Work instruction:
Somewhere in the records below is a line containing "Where should I click to: Select". Copy that line and everything after it through the end, unchanged.

[[ Data extracts open ]]

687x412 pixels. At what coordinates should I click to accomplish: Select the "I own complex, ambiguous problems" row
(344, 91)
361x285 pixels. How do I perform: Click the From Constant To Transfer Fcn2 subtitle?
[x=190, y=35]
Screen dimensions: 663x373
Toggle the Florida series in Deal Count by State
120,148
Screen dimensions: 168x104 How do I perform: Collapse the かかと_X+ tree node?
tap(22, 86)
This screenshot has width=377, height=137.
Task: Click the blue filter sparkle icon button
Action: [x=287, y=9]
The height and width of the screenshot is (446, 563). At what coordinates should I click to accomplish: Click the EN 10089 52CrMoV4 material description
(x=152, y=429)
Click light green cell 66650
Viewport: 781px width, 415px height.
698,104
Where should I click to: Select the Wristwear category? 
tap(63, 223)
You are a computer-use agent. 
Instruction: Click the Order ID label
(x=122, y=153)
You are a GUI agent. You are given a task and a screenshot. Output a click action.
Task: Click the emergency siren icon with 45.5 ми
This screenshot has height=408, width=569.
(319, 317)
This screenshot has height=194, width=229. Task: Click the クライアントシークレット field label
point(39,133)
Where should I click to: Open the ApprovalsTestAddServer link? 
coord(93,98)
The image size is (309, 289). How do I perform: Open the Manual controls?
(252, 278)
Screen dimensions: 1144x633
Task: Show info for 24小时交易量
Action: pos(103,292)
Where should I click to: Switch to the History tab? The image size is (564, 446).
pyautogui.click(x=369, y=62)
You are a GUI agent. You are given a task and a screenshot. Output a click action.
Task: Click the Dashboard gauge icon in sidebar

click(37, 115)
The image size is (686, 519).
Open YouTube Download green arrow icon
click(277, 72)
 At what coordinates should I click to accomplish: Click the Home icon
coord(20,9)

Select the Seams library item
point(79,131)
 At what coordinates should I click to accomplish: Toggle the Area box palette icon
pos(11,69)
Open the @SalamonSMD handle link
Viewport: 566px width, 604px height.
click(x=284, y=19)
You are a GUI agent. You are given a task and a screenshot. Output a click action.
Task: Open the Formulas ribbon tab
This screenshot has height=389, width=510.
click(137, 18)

[[ Data extracts closed ]]

Response area:
Where should I click to: Select the Wristwear category? 
tap(63, 223)
You are a computer-use agent. 
Instruction: Click the Order ID label
(x=122, y=153)
You are a GUI agent. You are given a task and a screenshot. Output a click action.
Task: Click the emergency siren icon with 45.5 ми
This screenshot has height=408, width=569.
(319, 317)
This screenshot has height=194, width=229. Task: Click the クライアントシークレット field label
point(39,133)
Where should I click to: Open the ApprovalsTestAddServer link? 
coord(93,98)
The image size is (309, 289). How do I perform: Open the Manual controls?
(252, 278)
Screen dimensions: 1144x633
Task: Show info for 24小时交易量
Action: pos(103,292)
Where should I click to: Switch to the History tab? The image size is (564, 446).
pyautogui.click(x=369, y=62)
You are a GUI agent. You are given a task and a screenshot. Output a click action.
Task: Click the Dashboard gauge icon in sidebar

click(37, 115)
The image size is (686, 519).
Open YouTube Download green arrow icon
click(277, 72)
 At what coordinates should I click to accomplish: Click the Home icon
coord(20,9)

Select the Seams library item
point(79,131)
 At what coordinates should I click to accomplish: Toggle the Area box palette icon
pos(11,69)
Open the @SalamonSMD handle link
Viewport: 566px width, 604px height.
click(x=284, y=19)
You are a GUI agent. You are given a task and a screenshot. Output a click action.
Task: Open the Formulas ribbon tab
This screenshot has height=389, width=510.
click(137, 18)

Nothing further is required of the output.